*** MATERIAL PROVIDED Section Begins ***

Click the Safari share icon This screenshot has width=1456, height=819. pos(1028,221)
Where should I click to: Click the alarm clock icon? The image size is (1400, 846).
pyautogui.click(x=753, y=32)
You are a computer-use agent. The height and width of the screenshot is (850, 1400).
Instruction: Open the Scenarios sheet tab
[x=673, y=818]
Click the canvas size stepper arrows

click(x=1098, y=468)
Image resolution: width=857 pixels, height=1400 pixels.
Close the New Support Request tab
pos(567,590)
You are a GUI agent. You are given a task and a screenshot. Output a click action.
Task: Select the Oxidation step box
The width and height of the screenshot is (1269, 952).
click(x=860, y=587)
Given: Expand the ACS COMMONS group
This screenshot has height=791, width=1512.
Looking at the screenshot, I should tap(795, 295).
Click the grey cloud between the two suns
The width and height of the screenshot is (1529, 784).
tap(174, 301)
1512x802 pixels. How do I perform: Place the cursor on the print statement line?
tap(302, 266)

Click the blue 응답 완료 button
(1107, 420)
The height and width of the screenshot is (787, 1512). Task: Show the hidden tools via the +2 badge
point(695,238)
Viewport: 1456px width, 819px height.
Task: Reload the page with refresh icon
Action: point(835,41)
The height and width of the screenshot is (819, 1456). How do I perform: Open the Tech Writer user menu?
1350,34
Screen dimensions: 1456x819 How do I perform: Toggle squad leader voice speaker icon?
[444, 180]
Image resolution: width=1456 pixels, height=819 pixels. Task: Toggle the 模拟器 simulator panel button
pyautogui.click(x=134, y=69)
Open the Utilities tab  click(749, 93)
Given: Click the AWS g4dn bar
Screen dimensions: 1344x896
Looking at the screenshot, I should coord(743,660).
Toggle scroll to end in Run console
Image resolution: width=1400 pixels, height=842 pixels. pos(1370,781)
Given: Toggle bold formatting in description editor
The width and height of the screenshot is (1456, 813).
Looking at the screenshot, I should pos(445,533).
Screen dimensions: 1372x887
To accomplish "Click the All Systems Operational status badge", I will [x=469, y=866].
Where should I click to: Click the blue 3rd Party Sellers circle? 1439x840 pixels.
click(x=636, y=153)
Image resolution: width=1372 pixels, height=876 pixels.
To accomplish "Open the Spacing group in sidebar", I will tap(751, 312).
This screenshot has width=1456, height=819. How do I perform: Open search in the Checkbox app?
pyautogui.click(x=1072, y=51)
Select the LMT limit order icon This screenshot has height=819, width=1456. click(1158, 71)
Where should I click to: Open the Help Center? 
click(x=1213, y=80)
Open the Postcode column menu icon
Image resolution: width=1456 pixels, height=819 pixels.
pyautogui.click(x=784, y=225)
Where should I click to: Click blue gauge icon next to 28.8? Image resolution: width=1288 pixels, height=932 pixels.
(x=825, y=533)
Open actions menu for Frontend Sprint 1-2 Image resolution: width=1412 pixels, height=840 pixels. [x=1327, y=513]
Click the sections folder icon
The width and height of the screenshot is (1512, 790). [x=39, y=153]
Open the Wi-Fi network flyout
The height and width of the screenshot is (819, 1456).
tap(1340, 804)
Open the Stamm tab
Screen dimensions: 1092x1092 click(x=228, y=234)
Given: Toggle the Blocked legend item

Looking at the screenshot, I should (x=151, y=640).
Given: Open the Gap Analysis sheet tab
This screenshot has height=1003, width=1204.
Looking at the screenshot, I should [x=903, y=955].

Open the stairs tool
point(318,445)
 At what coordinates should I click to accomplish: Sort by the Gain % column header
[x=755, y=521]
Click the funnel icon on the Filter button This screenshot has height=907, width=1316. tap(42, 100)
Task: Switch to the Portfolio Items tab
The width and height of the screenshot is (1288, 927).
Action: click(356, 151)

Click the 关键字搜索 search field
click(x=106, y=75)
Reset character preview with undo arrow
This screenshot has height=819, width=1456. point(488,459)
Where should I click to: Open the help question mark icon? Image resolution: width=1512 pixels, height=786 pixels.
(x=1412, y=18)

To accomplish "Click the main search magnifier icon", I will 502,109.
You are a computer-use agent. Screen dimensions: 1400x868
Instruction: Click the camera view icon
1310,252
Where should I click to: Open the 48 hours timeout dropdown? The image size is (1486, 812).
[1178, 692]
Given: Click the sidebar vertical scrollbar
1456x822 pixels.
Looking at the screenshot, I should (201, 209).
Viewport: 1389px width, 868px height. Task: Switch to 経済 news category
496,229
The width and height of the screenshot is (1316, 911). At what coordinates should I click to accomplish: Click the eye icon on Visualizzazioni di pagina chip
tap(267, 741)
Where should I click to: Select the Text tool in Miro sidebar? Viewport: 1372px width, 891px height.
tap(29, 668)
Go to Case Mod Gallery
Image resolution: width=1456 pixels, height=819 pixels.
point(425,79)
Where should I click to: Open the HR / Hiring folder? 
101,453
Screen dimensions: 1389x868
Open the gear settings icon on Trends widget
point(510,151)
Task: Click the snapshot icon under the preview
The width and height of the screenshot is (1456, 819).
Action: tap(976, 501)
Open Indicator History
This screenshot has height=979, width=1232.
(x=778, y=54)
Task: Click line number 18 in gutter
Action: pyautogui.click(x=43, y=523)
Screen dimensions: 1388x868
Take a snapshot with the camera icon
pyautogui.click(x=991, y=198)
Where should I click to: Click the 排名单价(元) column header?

*** MATERIAL PROVIDED Section Ends ***

Would you repeat each line above exactly as it stands?

* FINISHED EXERCISE
Click the Safari share icon This screenshot has width=1456, height=819. pos(1028,221)
Where should I click to: Click the alarm clock icon? The image size is (1400, 846).
pyautogui.click(x=753, y=32)
You are a computer-use agent. The height and width of the screenshot is (850, 1400).
Instruction: Open the Scenarios sheet tab
[x=673, y=818]
Click the canvas size stepper arrows

click(x=1098, y=468)
Image resolution: width=857 pixels, height=1400 pixels.
Close the New Support Request tab
pos(567,590)
You are a GUI agent. You are given a task and a screenshot. Output a click action.
Task: Select the Oxidation step box
The width and height of the screenshot is (1269, 952).
click(x=860, y=587)
Given: Expand the ACS COMMONS group
This screenshot has height=791, width=1512.
Looking at the screenshot, I should tap(795, 295).
Click the grey cloud between the two suns
The width and height of the screenshot is (1529, 784).
tap(174, 301)
1512x802 pixels. How do I perform: Place the cursor on the print statement line?
tap(302, 266)

Click the blue 응답 완료 button
(1107, 420)
The height and width of the screenshot is (787, 1512). Task: Show the hidden tools via the +2 badge
point(695,238)
Viewport: 1456px width, 819px height.
Task: Reload the page with refresh icon
Action: point(835,41)
The height and width of the screenshot is (819, 1456). How do I perform: Open the Tech Writer user menu?
1350,34
Screen dimensions: 1456x819 How do I perform: Toggle squad leader voice speaker icon?
[444, 180]
Image resolution: width=1456 pixels, height=819 pixels. Task: Toggle the 模拟器 simulator panel button
pyautogui.click(x=134, y=69)
Open the Utilities tab  click(749, 93)
Given: Click the AWS g4dn bar
Screen dimensions: 1344x896
Looking at the screenshot, I should coord(743,660).
Toggle scroll to end in Run console
Image resolution: width=1400 pixels, height=842 pixels. pos(1370,781)
Given: Toggle bold formatting in description editor
The width and height of the screenshot is (1456, 813).
Looking at the screenshot, I should pos(445,533).
Screen dimensions: 1372x887
To accomplish "Click the All Systems Operational status badge", I will [x=469, y=866].
Where should I click to: Click the blue 3rd Party Sellers circle? 1439x840 pixels.
click(x=636, y=153)
Image resolution: width=1372 pixels, height=876 pixels.
To accomplish "Open the Spacing group in sidebar", I will tap(751, 312).
This screenshot has width=1456, height=819. How do I perform: Open search in the Checkbox app?
pyautogui.click(x=1072, y=51)
Select the LMT limit order icon This screenshot has height=819, width=1456. click(1158, 71)
Where should I click to: Open the Help Center? 
click(x=1213, y=80)
Open the Postcode column menu icon
Image resolution: width=1456 pixels, height=819 pixels.
pyautogui.click(x=784, y=225)
Where should I click to: Click blue gauge icon next to 28.8? Image resolution: width=1288 pixels, height=932 pixels.
(x=825, y=533)
Open actions menu for Frontend Sprint 1-2 Image resolution: width=1412 pixels, height=840 pixels. [x=1327, y=513]
Click the sections folder icon
The width and height of the screenshot is (1512, 790). [x=39, y=153]
Open the Wi-Fi network flyout
The height and width of the screenshot is (819, 1456).
tap(1340, 804)
Open the Stamm tab
Screen dimensions: 1092x1092 click(x=228, y=234)
Given: Toggle the Blocked legend item

Looking at the screenshot, I should (x=151, y=640).
Given: Open the Gap Analysis sheet tab
This screenshot has height=1003, width=1204.
Looking at the screenshot, I should [x=903, y=955].

Open the stairs tool
point(318,445)
 At what coordinates should I click to accomplish: Sort by the Gain % column header
[x=755, y=521]
Click the funnel icon on the Filter button This screenshot has height=907, width=1316. tap(42, 100)
Task: Switch to the Portfolio Items tab
The width and height of the screenshot is (1288, 927).
Action: click(356, 151)

Click the 关键字搜索 search field
click(x=106, y=75)
Reset character preview with undo arrow
This screenshot has height=819, width=1456. point(488,459)
Where should I click to: Open the help question mark icon? Image resolution: width=1512 pixels, height=786 pixels.
(x=1412, y=18)

To accomplish "Click the main search magnifier icon", I will 502,109.
You are a computer-use agent. Screen dimensions: 1400x868
Instruction: Click the camera view icon
1310,252
Where should I click to: Open the 48 hours timeout dropdown? The image size is (1486, 812).
[1178, 692]
Given: Click the sidebar vertical scrollbar
1456x822 pixels.
Looking at the screenshot, I should (201, 209).
Viewport: 1389px width, 868px height. Task: Switch to 経済 news category
496,229
The width and height of the screenshot is (1316, 911). At what coordinates should I click to accomplish: Click the eye icon on Visualizzazioni di pagina chip
tap(267, 741)
Where should I click to: Select the Text tool in Miro sidebar? Viewport: 1372px width, 891px height.
tap(29, 668)
Go to Case Mod Gallery
Image resolution: width=1456 pixels, height=819 pixels.
point(425,79)
Where should I click to: Open the HR / Hiring folder? 
101,453
Screen dimensions: 1389x868
Open the gear settings icon on Trends widget
point(510,151)
Task: Click the snapshot icon under the preview
The width and height of the screenshot is (1456, 819).
Action: tap(976, 501)
Open Indicator History
This screenshot has height=979, width=1232.
(x=778, y=54)
Task: Click line number 18 in gutter
Action: pyautogui.click(x=43, y=523)
Screen dimensions: 1388x868
Take a snapshot with the camera icon
pyautogui.click(x=991, y=198)
Where should I click to: Click the 排名单价(元) column header?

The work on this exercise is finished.